Extracted entries ::
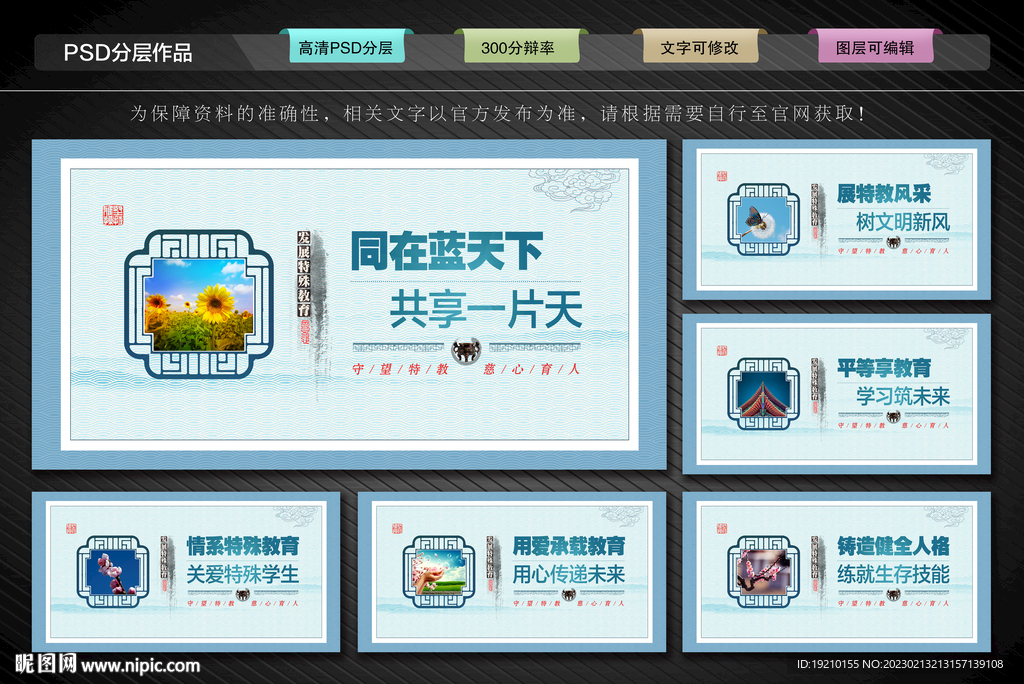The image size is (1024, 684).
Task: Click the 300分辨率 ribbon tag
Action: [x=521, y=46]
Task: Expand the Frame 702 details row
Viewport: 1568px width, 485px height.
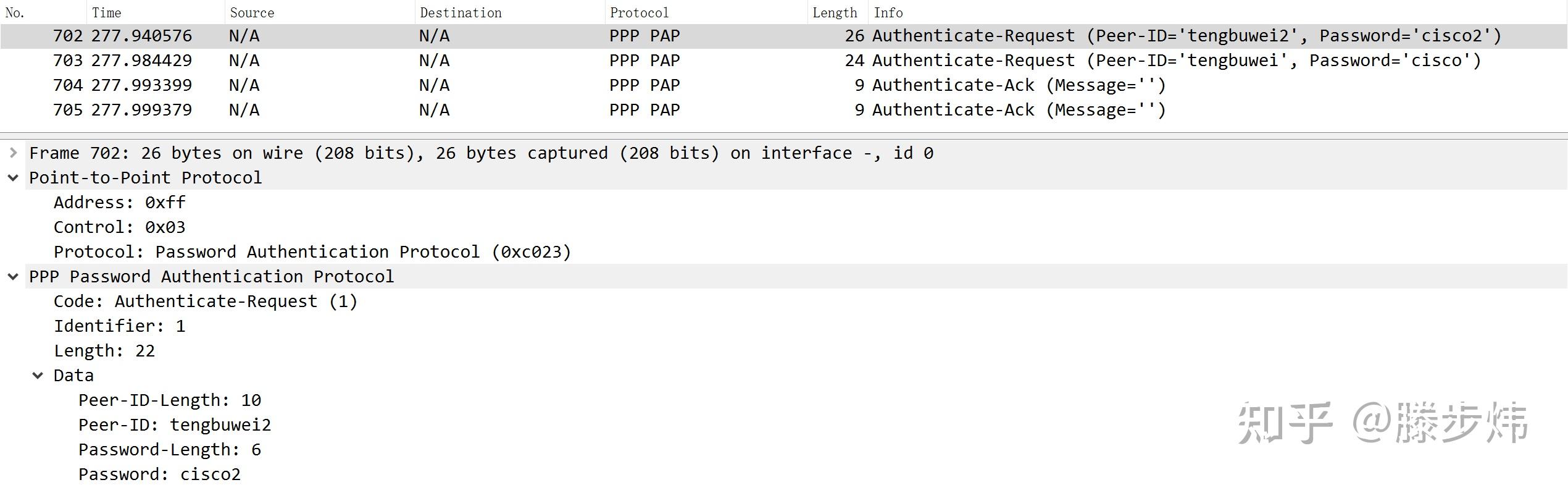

What needs to be done :: All lines from the one containing "Task: Expand the Frame 702 details row" to the end of the entries should appear in the output exactly as written, with no pictures.

Written solution ::
Task: Expand the Frame 702 details row
Viewport: 1568px width, 485px height.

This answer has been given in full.